──────── Provided information ────────
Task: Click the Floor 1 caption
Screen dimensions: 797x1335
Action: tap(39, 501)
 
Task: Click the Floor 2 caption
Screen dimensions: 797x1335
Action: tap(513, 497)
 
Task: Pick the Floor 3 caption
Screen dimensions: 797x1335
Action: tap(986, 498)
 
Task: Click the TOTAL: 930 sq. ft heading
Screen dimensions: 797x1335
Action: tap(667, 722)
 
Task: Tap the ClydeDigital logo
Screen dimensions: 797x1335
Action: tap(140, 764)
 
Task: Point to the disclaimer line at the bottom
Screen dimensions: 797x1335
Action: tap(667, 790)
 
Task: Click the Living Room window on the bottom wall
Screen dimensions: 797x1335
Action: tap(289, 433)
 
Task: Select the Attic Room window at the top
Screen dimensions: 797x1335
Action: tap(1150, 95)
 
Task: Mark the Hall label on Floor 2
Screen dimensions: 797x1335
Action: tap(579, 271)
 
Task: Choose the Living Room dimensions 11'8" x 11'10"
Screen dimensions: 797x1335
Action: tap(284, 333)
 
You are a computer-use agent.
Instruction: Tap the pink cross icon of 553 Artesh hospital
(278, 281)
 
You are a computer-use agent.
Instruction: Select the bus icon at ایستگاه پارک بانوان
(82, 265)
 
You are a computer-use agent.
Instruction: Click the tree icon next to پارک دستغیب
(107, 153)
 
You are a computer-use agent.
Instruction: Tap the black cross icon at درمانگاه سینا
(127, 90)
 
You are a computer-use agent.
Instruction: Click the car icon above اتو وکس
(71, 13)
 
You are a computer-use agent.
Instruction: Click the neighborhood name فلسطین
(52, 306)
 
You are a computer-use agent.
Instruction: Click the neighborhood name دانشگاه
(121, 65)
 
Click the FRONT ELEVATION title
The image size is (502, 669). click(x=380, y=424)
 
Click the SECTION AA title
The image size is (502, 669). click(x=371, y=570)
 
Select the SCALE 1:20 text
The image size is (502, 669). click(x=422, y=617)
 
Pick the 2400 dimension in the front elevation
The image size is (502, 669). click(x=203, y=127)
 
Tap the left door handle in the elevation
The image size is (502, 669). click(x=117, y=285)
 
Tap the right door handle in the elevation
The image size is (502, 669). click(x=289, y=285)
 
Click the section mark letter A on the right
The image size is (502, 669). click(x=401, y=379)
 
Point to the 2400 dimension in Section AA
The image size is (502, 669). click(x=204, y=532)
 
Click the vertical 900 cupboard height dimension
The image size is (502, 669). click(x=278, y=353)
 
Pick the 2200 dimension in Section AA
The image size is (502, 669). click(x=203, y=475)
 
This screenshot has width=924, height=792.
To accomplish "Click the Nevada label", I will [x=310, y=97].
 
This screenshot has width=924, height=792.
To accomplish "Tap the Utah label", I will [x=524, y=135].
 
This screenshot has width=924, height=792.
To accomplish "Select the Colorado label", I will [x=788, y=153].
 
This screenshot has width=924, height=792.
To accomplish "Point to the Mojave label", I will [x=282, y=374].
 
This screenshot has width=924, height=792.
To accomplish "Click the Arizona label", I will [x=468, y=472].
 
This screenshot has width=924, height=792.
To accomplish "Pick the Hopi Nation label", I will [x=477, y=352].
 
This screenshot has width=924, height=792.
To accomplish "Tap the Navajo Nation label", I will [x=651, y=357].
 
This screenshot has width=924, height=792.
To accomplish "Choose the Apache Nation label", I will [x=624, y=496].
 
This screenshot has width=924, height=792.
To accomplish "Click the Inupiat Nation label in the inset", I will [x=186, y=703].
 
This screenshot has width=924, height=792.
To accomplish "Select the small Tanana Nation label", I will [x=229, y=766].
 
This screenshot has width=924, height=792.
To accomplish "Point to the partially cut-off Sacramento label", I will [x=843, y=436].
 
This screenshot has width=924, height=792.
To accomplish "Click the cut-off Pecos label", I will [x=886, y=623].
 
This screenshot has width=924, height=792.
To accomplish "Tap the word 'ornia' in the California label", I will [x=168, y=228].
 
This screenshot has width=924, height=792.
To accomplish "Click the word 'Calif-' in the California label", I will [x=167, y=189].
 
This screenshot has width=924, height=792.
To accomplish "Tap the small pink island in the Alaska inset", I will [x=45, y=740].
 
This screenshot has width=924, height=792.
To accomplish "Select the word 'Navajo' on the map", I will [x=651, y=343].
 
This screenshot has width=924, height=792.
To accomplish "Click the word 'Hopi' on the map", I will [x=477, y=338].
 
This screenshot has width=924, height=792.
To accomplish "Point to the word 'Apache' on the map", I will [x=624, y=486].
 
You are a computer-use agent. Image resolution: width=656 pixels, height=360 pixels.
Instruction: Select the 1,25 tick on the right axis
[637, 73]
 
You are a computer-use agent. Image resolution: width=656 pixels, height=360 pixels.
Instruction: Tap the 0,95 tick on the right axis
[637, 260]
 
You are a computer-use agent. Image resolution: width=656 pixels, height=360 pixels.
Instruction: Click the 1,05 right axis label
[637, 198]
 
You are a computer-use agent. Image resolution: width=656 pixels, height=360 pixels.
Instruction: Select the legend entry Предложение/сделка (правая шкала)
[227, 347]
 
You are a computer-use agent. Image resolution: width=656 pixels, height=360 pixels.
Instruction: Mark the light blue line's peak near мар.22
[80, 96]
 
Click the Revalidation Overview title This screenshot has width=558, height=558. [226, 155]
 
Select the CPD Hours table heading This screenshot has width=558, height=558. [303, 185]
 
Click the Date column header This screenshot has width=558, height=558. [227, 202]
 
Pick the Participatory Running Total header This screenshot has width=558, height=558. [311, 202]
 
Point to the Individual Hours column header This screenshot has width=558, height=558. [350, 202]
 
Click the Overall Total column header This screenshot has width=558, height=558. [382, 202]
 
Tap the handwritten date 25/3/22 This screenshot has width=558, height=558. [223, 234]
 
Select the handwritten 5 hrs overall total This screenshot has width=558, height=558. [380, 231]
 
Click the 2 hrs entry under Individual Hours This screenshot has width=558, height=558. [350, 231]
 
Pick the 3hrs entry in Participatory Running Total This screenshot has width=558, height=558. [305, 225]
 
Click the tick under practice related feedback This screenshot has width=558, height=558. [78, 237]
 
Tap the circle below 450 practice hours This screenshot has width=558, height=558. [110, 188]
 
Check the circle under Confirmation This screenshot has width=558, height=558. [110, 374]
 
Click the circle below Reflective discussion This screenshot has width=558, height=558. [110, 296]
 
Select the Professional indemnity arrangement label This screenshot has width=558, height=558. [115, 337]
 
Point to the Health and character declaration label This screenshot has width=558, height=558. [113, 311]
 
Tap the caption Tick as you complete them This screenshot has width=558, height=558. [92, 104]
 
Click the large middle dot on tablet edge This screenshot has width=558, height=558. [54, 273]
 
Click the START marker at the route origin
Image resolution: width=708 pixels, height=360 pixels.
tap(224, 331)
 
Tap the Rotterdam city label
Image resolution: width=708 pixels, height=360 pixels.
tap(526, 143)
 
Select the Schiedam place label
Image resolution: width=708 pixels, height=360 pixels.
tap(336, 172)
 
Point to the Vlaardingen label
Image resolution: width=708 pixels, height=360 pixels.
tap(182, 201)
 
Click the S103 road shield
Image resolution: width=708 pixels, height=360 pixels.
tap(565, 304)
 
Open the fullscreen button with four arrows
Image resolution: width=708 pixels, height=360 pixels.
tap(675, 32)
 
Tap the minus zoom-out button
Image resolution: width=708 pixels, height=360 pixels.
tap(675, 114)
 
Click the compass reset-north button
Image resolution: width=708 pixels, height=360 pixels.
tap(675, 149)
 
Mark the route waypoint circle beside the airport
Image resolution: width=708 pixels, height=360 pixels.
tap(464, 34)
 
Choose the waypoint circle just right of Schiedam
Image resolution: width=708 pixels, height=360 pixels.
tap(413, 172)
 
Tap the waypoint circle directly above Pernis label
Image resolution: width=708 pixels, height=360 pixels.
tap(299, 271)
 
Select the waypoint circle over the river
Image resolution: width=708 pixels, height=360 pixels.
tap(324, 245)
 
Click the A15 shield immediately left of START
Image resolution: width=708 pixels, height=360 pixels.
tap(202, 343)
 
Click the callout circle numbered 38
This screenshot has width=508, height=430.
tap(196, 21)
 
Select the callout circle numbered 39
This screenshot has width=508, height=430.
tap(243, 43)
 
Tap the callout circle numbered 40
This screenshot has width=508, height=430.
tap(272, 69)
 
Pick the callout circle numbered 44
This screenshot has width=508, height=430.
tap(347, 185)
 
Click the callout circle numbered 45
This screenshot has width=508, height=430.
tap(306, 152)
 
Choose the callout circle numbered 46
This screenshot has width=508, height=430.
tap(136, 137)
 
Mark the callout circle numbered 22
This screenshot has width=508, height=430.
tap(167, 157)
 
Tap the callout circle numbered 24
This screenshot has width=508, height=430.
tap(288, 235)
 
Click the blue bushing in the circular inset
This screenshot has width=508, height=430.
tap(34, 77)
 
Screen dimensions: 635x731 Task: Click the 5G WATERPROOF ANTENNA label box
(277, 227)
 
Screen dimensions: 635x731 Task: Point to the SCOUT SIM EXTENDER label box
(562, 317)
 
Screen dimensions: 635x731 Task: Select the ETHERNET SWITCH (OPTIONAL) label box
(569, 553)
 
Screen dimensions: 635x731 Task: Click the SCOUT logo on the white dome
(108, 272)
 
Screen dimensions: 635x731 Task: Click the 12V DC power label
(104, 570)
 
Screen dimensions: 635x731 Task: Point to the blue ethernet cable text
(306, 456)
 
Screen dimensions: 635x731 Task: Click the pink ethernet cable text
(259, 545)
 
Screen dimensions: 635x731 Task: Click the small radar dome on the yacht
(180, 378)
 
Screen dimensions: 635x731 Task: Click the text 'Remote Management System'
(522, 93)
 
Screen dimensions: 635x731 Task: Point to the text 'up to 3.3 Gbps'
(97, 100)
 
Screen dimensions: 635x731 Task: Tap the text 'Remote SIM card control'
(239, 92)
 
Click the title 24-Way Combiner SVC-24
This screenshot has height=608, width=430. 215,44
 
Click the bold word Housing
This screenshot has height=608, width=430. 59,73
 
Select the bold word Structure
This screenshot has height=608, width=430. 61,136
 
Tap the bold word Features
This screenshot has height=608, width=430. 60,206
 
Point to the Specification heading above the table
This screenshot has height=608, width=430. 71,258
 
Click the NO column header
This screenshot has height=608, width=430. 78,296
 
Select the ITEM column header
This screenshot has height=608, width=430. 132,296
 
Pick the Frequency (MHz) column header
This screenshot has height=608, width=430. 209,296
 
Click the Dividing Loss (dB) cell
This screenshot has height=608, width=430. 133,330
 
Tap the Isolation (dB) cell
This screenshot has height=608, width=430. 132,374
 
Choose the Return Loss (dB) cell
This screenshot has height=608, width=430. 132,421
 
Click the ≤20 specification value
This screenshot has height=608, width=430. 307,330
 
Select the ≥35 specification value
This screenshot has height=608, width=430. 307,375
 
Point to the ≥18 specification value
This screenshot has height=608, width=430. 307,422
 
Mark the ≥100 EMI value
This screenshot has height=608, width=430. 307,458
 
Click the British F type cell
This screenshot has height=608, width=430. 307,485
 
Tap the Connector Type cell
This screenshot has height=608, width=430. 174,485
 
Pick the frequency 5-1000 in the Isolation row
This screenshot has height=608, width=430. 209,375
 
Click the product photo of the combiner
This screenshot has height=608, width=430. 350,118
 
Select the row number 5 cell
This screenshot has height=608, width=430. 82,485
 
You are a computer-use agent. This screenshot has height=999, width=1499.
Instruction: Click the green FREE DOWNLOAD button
────────
■ **What is required**: Substitute "marker" for "callout" in the entries starting at the line containing "Select the callout circle numbered 39" and ending at the line containing "tap(347, 185)", and reproduce only those lines with nothing else altered.

■ **Response**:
Select the marker circle numbered 39
This screenshot has width=508, height=430.
tap(243, 43)
 
Tap the marker circle numbered 40
This screenshot has width=508, height=430.
tap(272, 69)
 
Pick the marker circle numbered 44
This screenshot has width=508, height=430.
tap(347, 185)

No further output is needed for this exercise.